START DATA
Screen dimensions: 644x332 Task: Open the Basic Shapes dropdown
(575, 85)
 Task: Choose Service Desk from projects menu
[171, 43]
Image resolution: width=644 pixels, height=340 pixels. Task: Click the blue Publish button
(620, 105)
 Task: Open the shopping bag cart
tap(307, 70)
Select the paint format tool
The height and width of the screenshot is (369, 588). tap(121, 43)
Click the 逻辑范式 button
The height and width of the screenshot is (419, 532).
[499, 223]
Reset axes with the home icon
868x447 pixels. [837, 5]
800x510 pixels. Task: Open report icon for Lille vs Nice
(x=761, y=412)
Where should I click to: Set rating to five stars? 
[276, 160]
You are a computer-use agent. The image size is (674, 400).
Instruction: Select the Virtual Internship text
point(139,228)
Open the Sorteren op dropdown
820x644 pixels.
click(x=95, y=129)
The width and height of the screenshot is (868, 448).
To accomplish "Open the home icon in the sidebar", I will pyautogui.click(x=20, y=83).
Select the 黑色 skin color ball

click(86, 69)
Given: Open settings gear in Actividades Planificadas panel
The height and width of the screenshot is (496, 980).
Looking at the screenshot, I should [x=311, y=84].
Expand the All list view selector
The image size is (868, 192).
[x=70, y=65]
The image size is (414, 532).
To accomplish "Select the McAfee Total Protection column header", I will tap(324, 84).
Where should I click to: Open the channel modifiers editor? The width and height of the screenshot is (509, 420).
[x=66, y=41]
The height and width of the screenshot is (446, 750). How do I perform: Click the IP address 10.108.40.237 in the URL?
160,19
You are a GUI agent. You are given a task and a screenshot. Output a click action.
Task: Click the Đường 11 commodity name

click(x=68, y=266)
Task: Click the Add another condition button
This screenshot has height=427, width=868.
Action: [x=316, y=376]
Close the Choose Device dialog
END DATA
**DIRECTIONS:**
Print the listing exactly. Every line must match.

**RESULT FOR THIS EXERCISE:**
Screen dimensions: 644x332 Task: Open the Basic Shapes dropdown
(575, 85)
 Task: Choose Service Desk from projects menu
[171, 43]
Image resolution: width=644 pixels, height=340 pixels. Task: Click the blue Publish button
(620, 105)
 Task: Open the shopping bag cart
tap(307, 70)
Select the paint format tool
The height and width of the screenshot is (369, 588). tap(121, 43)
Click the 逻辑范式 button
The height and width of the screenshot is (419, 532).
[499, 223]
Reset axes with the home icon
868x447 pixels. [837, 5]
800x510 pixels. Task: Open report icon for Lille vs Nice
(x=761, y=412)
Where should I click to: Set rating to five stars? 
[276, 160]
You are a computer-use agent. The image size is (674, 400).
Instruction: Select the Virtual Internship text
point(139,228)
Open the Sorteren op dropdown
820x644 pixels.
click(x=95, y=129)
The width and height of the screenshot is (868, 448).
To accomplish "Open the home icon in the sidebar", I will pyautogui.click(x=20, y=83).
Select the 黑色 skin color ball

click(86, 69)
Given: Open settings gear in Actividades Planificadas panel
The height and width of the screenshot is (496, 980).
Looking at the screenshot, I should [x=311, y=84].
Expand the All list view selector
The image size is (868, 192).
[x=70, y=65]
The image size is (414, 532).
To accomplish "Select the McAfee Total Protection column header", I will tap(324, 84).
Where should I click to: Open the channel modifiers editor? The width and height of the screenshot is (509, 420).
[x=66, y=41]
The height and width of the screenshot is (446, 750). How do I perform: Click the IP address 10.108.40.237 in the URL?
160,19
You are a GUI agent. You are given a task and a screenshot. Output a click action.
Task: Click the Đường 11 commodity name

click(x=68, y=266)
Task: Click the Add another condition button
This screenshot has height=427, width=868.
Action: [x=316, y=376]
Close the Choose Device dialog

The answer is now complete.